**THE TASK:** Copy the rows below, starting with the line that contains "You are a computer-use" and going on through the last line of the rows, and leave the pictures out of your copy.

▼

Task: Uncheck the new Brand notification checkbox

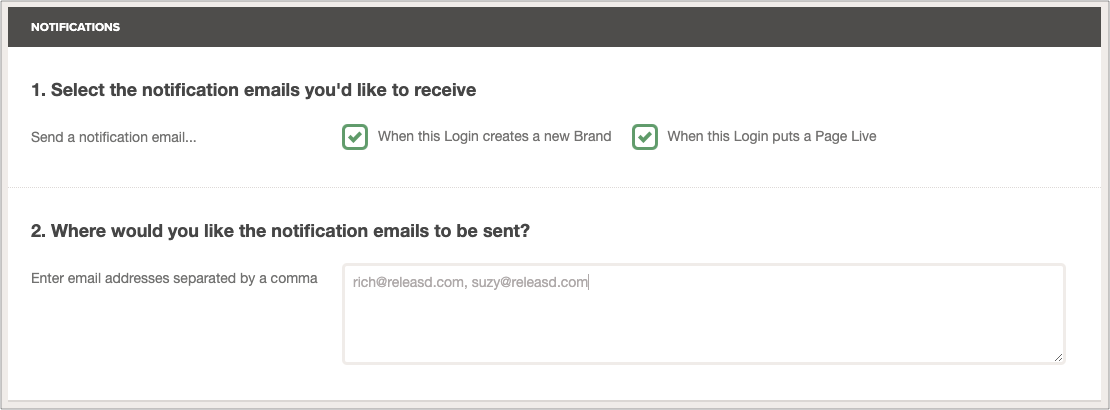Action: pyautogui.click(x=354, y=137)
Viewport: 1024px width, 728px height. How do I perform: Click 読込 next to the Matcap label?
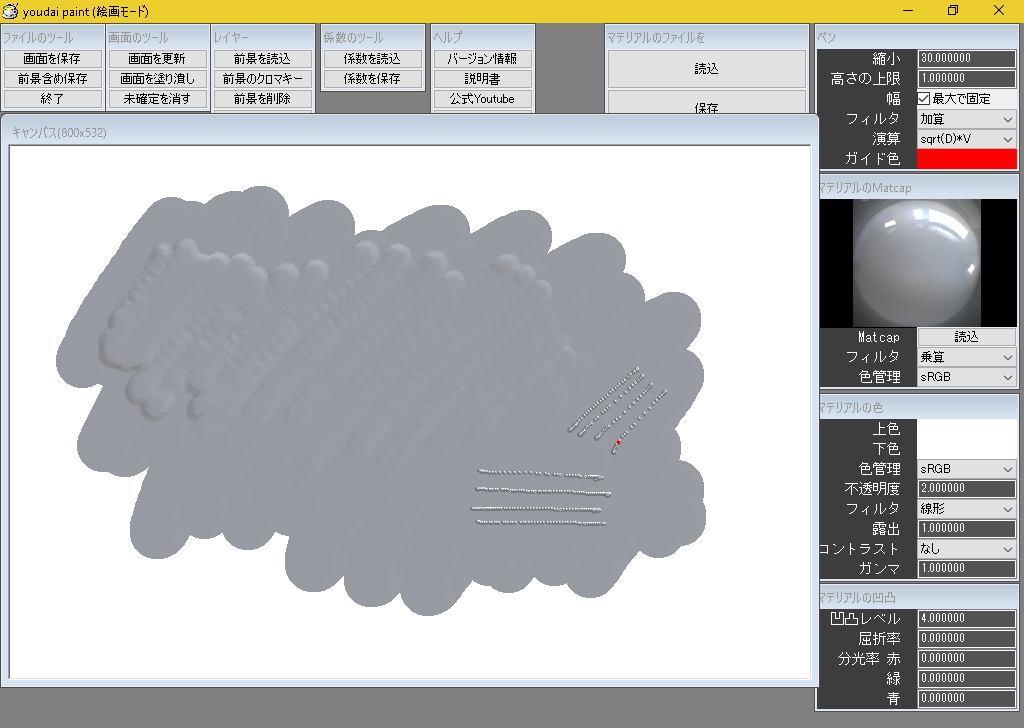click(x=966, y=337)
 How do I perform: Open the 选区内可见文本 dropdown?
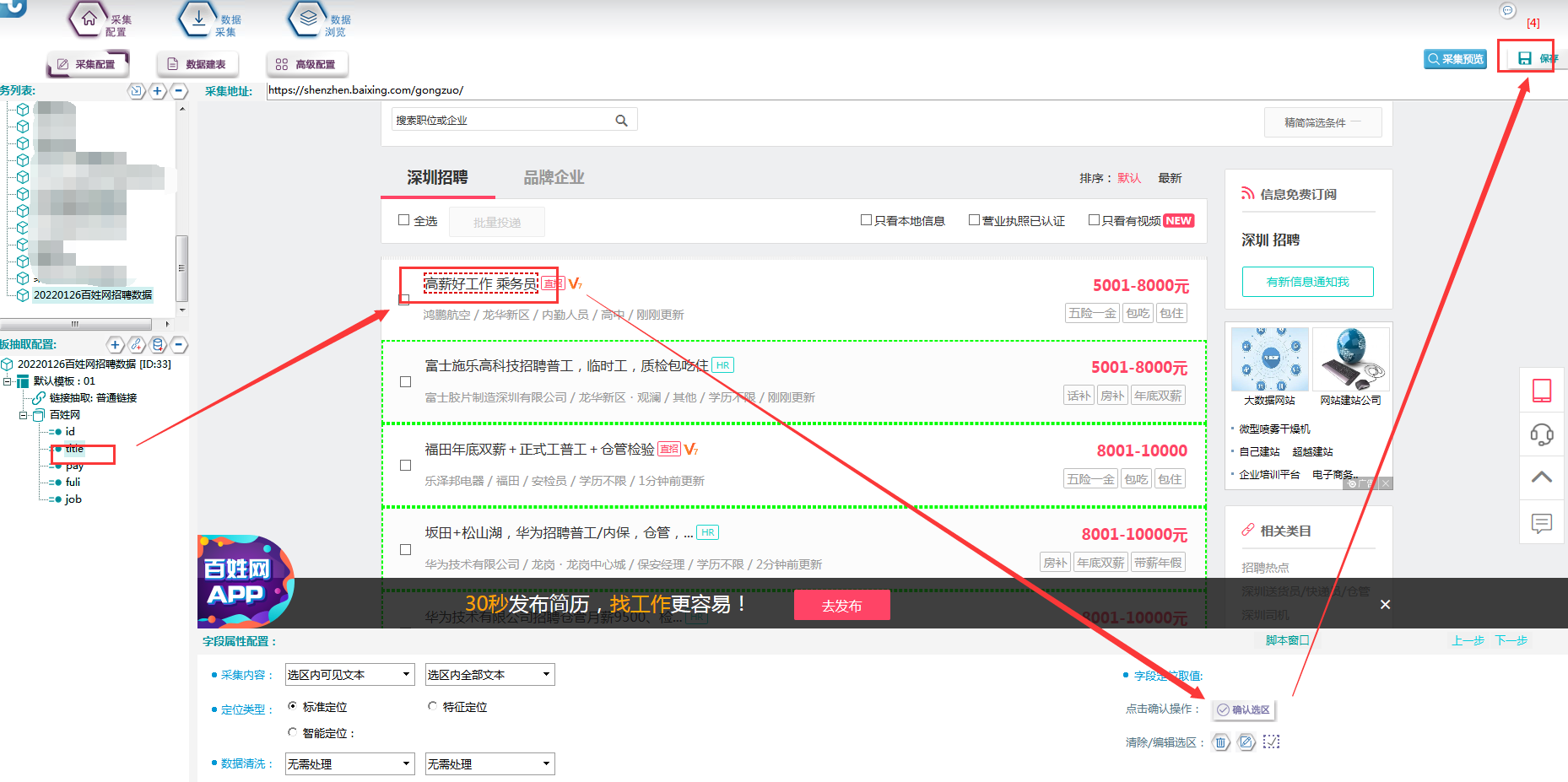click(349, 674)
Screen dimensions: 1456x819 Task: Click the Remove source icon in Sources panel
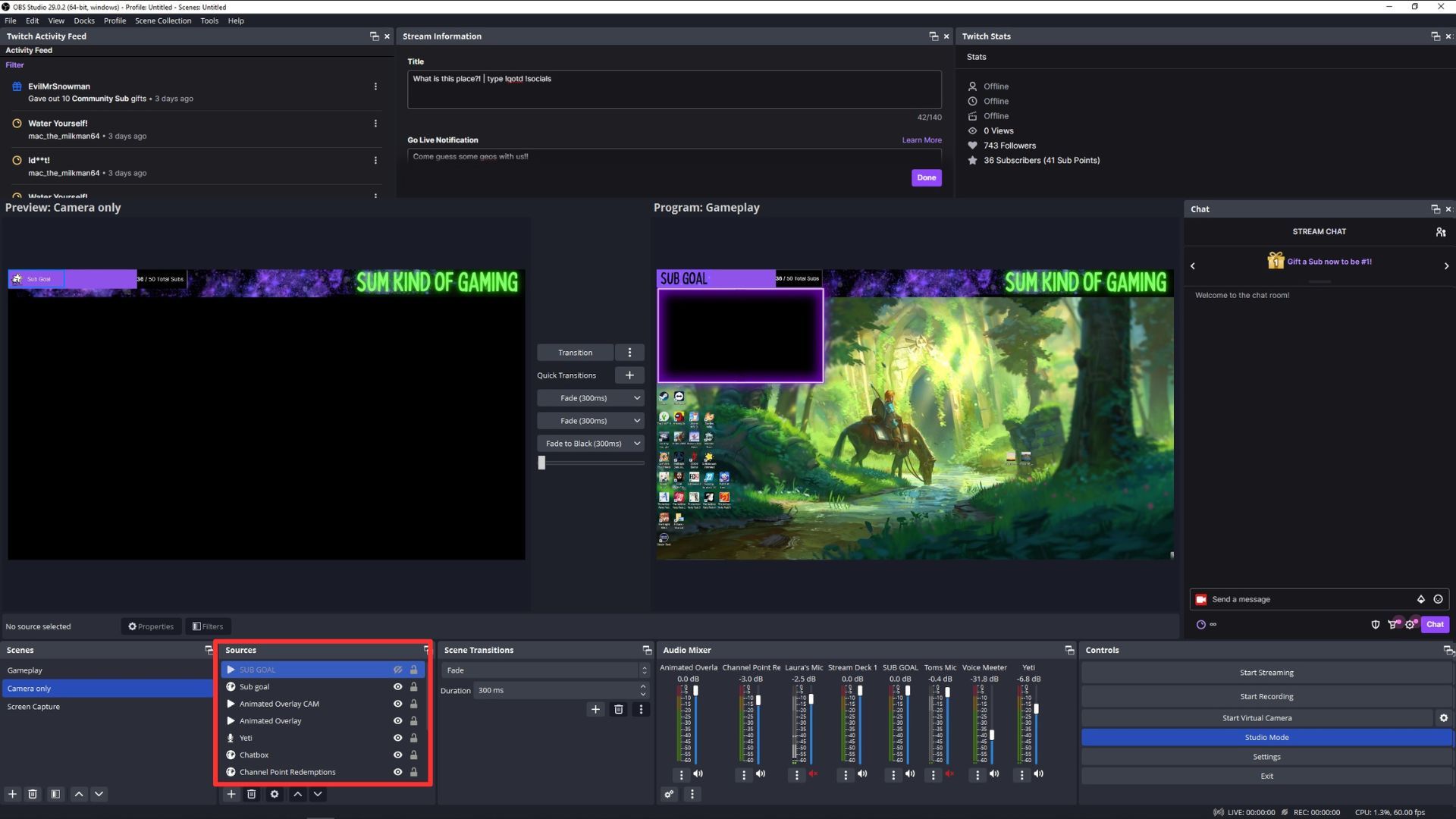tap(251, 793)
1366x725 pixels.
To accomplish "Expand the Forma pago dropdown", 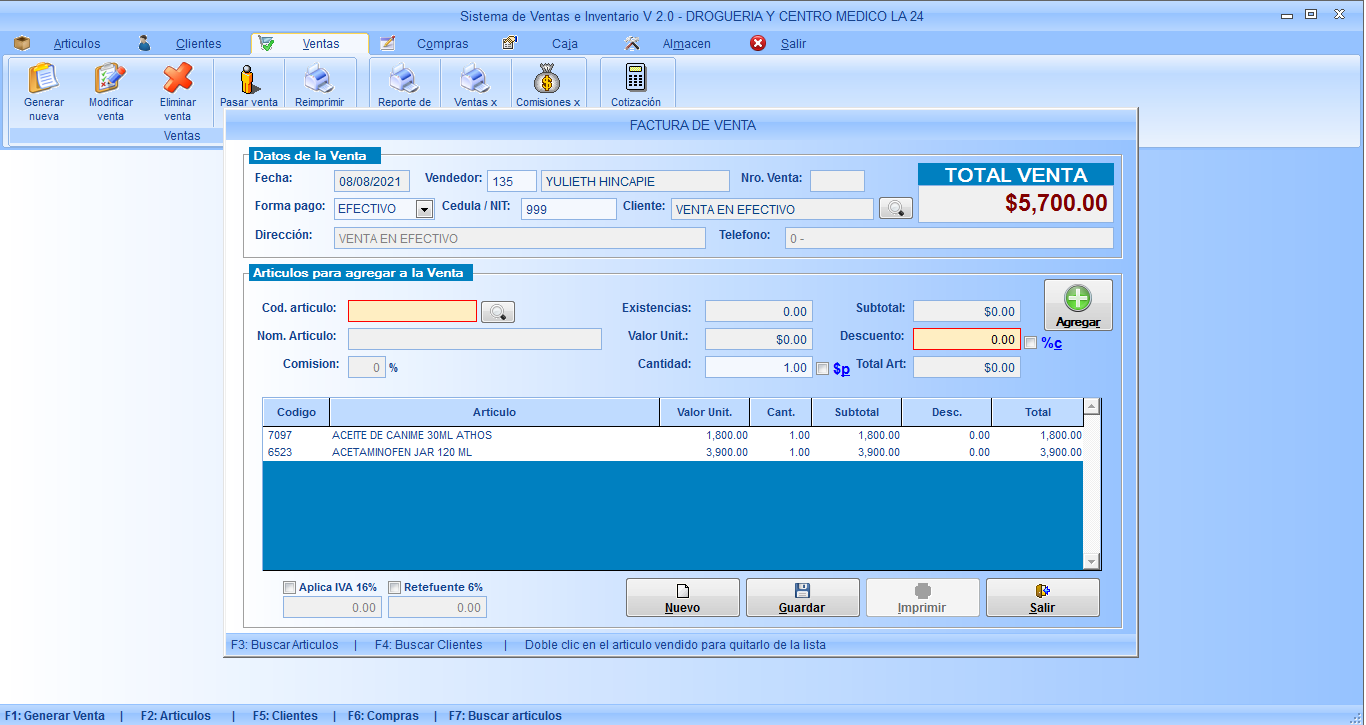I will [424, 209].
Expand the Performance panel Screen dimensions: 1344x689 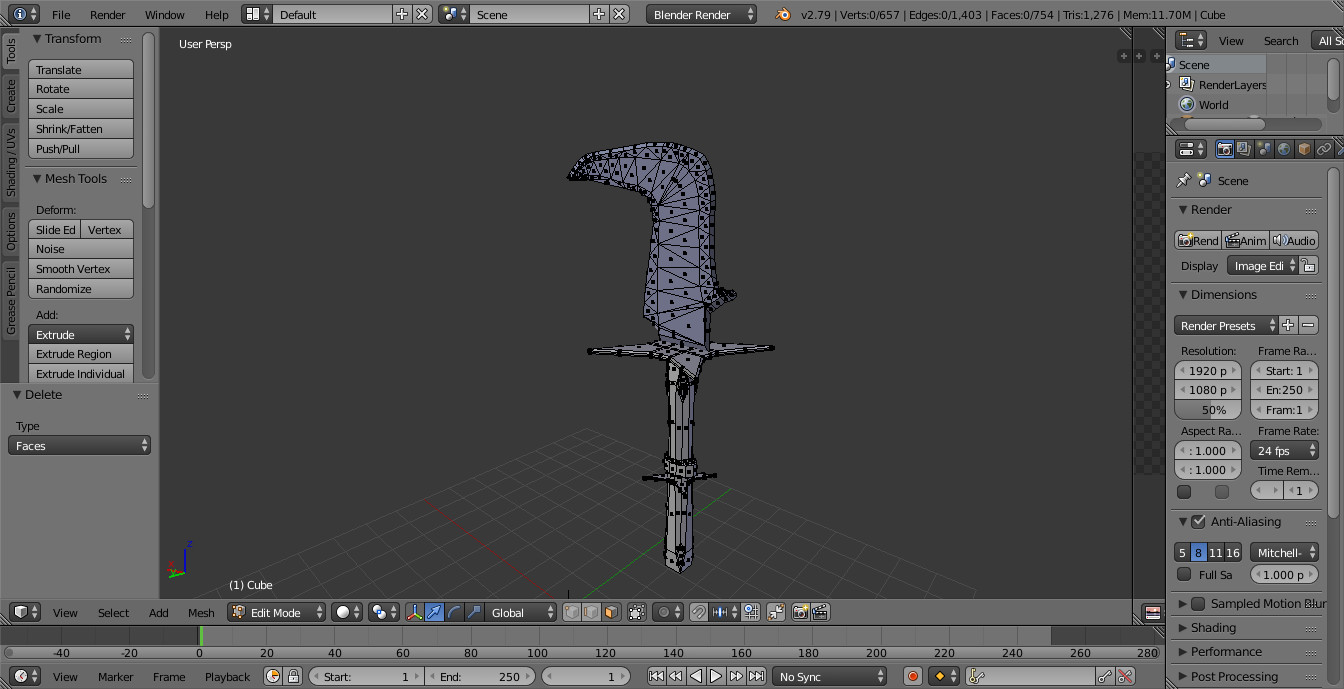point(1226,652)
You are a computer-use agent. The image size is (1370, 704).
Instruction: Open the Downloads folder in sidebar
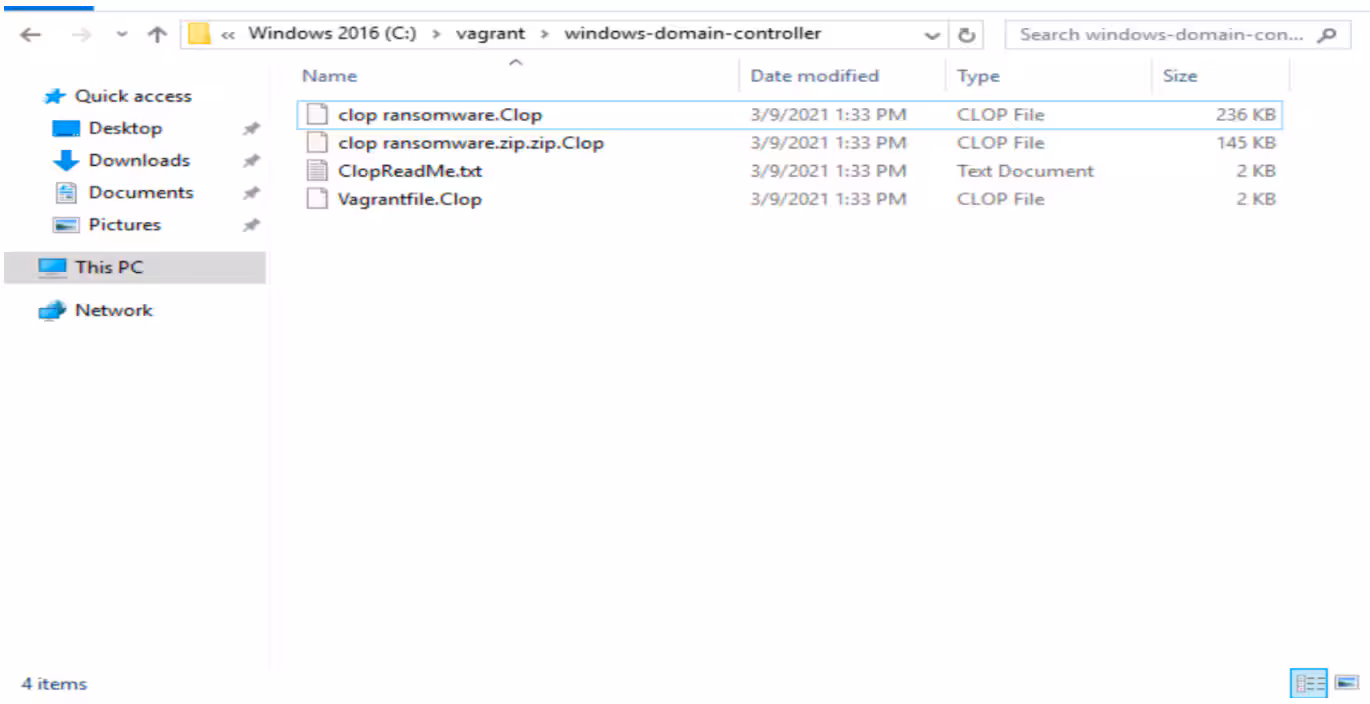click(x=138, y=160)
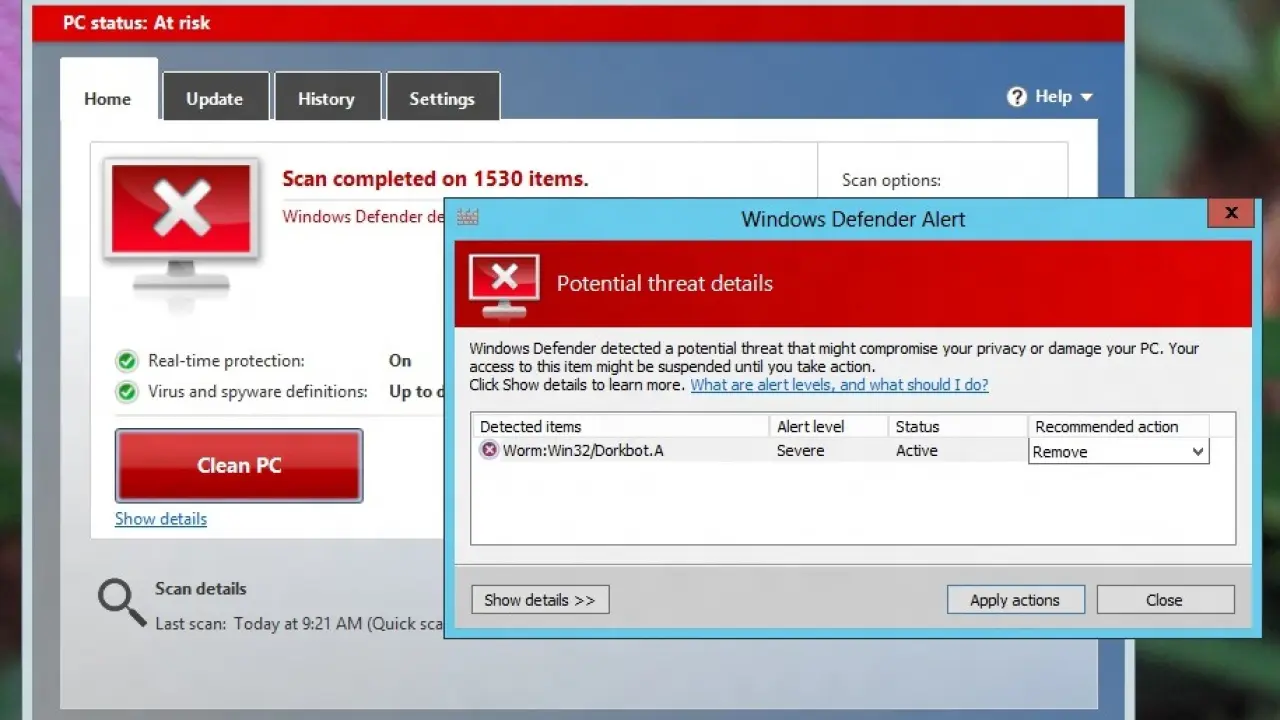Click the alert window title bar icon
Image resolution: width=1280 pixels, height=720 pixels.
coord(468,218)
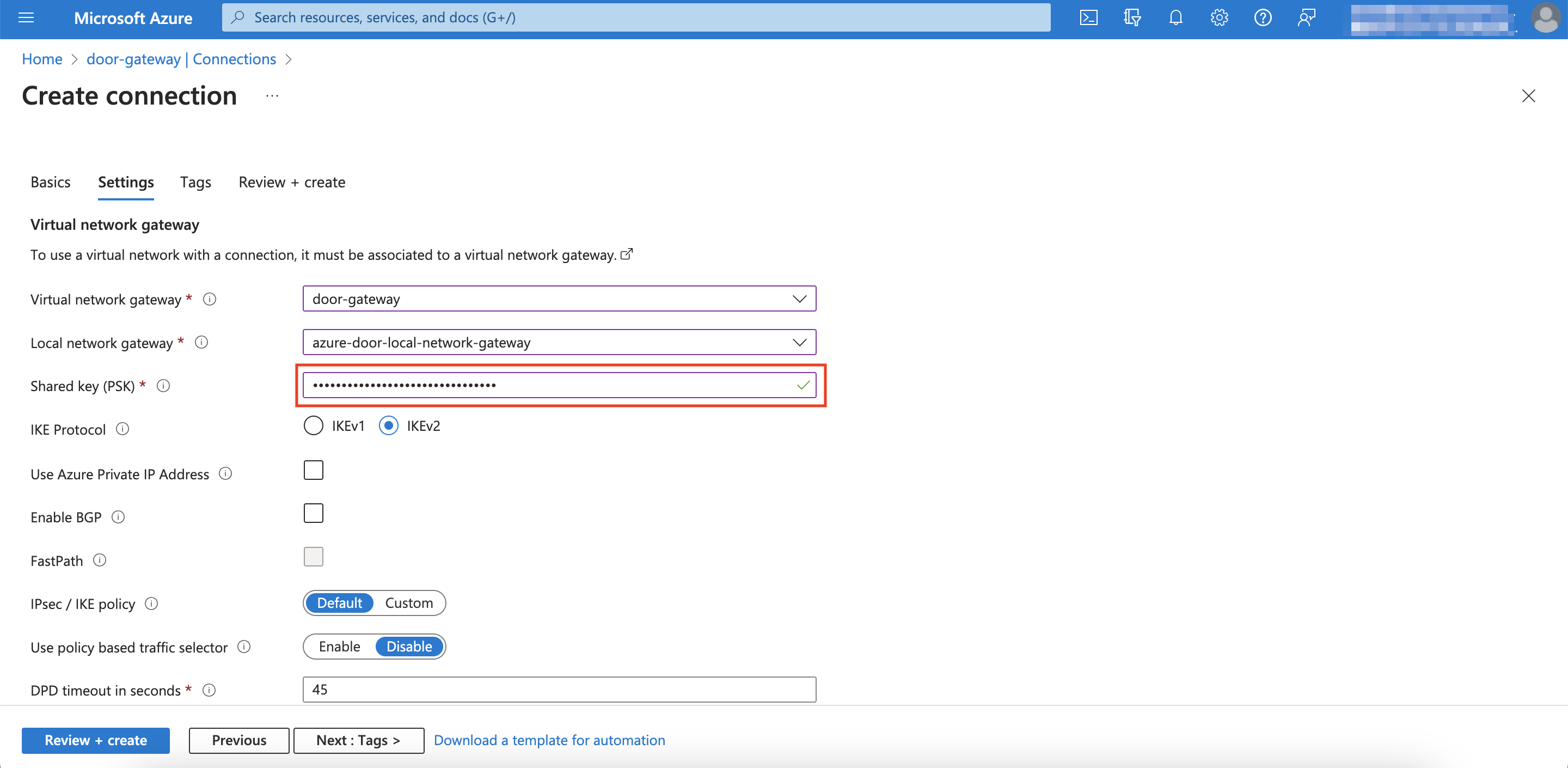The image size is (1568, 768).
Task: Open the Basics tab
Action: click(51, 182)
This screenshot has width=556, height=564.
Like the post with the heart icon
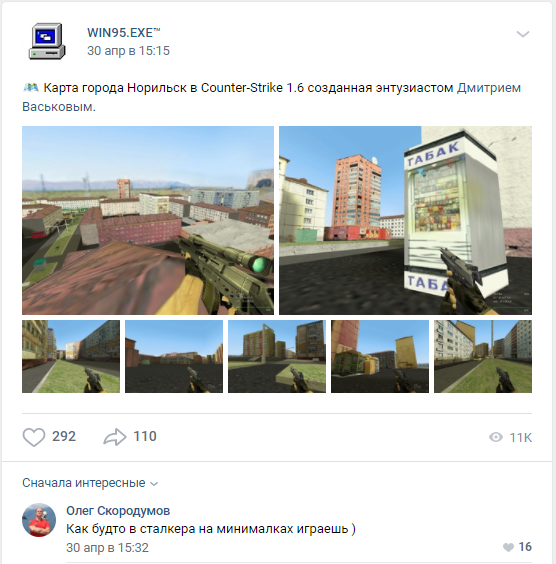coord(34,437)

▲

**SOLUTION:**
You are a computer-use agent. The image size is (1370, 704).
Instruction: Open the Downloads folder in sidebar
click(x=138, y=160)
Click the alert window title bar icon
Image resolution: width=1280 pixels, height=720 pixels.
coord(468,218)
The image size is (1568, 768).
Task: Open the Basics tab
Action: click(51, 182)
This screenshot has width=556, height=564.
Like the post with the heart icon
coord(34,437)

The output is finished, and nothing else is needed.